The history of Dmitri Shostakovich’s Cello Concerto No.1 in E flat major is linked to the great cellist Mstislav Rostropovich (1927-2007), who encouraged notable artists of the twentieth century to write works for cello. In 1943 Rostropovich enrolled at the Moscow Conservatory, where he studied composition with Shostakovich. The young musician greatly appreciated his professor, and when Shostakovich was dismissed in 1948, he abandoned his studies immediately in solidarity. There was a deep respect and friendship between the two. They performed the Cello and Piano Sonata, Op. 40 many times. This gave Rostropovich reason to harbour the hope for years that Shostakovich would write a concerto for him. As the cellist later shared, once when he talked to Shostakovich’s wife Nina Vasilievna about what he should do to get him to compose a cello concerto, she replied that the only advice she could give him was never to ask or talk to him about it.
Shostakovich commenced writing his Cello Concerto No.1 on May 1st, 1959. It was completed on July 20th, of the same year at the Creative House of Composers in Komarovo. Later Shostakovich composed a second concerto for cello and orchestra (1966) for the great musician.
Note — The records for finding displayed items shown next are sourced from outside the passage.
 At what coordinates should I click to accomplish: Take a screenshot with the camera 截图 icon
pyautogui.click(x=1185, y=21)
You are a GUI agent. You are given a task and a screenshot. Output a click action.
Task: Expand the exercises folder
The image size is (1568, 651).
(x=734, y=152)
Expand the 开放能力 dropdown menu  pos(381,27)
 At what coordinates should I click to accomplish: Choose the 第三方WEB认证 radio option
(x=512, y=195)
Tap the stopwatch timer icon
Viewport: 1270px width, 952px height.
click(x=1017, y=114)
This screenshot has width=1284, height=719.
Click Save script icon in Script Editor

In an interview with the Soviet Culture newspaper on June 6th, 1959, Shostakovich said he was writing a cello concerto for orchestra. Its first movement (Allegretto) has already been complete; it is a “jocular march”. The concerto will be in three movements. Conceived long ago, the idea came from Sergei Prokofiev’s Symphonie-Concertante for cello and orchestra, which provoked his desire to try his hand at this genre. Interestingly, Prokofiev composed his work, persuaded by Rostropovich, while he was working as his secretary at the conservatory.
Rostropovich learns the concerto immediately. Just four days after receiving the scores in a version for cello and piano on August 2nd, 1959, he played it by heart with his accompanist at private run-through at the Creative House in Komarovo. It was premiered with Rostropovich and the Leningrad Philharmonic Orchestra on October 4th, 1959 under the baton of Yevgeny Mravinsky.
The concert consists of four parts. It is scored for a smaller ensemble with double woodwinds and one French horn, timpani, celesta and strings. The French horn has an important role as a partner to the cello. The Shostakovich’s ubiquitous DSCH (D, E-flat, C, B) calling card also appears in the work.
Shostakovich describes the first movement (Allegretto) as a “jocular march”, but it is a frenetic rather than happy jocularity, built on the questioning movement of the theme and its variants. The composer used the theme as early as 1948 in his music for the film The Young Guard, where it sounds like a funeral march in the episode “Death of Heroes”. Here it sounded transformed and turned to be among his most satirical examples. The theme is interwoven with Shostakovich’s monogram motif, which is also incorporated into the second theme of the sonata allegro, built on the characteristic elements of both themes. The dialogue between the cello and French horn is highlighted and recalls all the major moments in the work. Like the Prokofiev work that inspired the concerto, the abrupt two cymbal crashes underscore the end of the movement.
The next three movements are performed uninterrupted. Together they form a single whole with unified themes and images. The slow second movement (Moderato) is emotionally intense. It is structured as a three-movement form, its middle section sounding painfully agitated against the overall more elegiac tone. The cello against the celesta at the end of the movement creates a sense of ghostliness. The solo cadenza, which is designed to demonstrate Rostropovich’s astonishing technique, is remarkable at 148 bars, and is taken as a third movement in its own right, unifying the whole work – beginning with thematic material from the second movement, followed by musical reflections on the first movement, and unfolding as the cello part is filled with gamine passages and leaps at the end, setting up the rhythmic intensity of the finale. The last movement (Allegro con moto) alternates seriousness and wry laughter. The theme is a veiled reference to the sentimental Georgian love song Suliko, which was said to have been Stalin’s favourite tune. He also used it in his musical satire of the Soviet political system, Rayok (1948-1968). The mood is sombre again, enhanced by the timpani. The coda begins with the theme from the first movement in French horn. The opening and final themes intertwine, the virtuoso soloist’s part stands out. The concerto ends with seven timpani strokes that echo through time.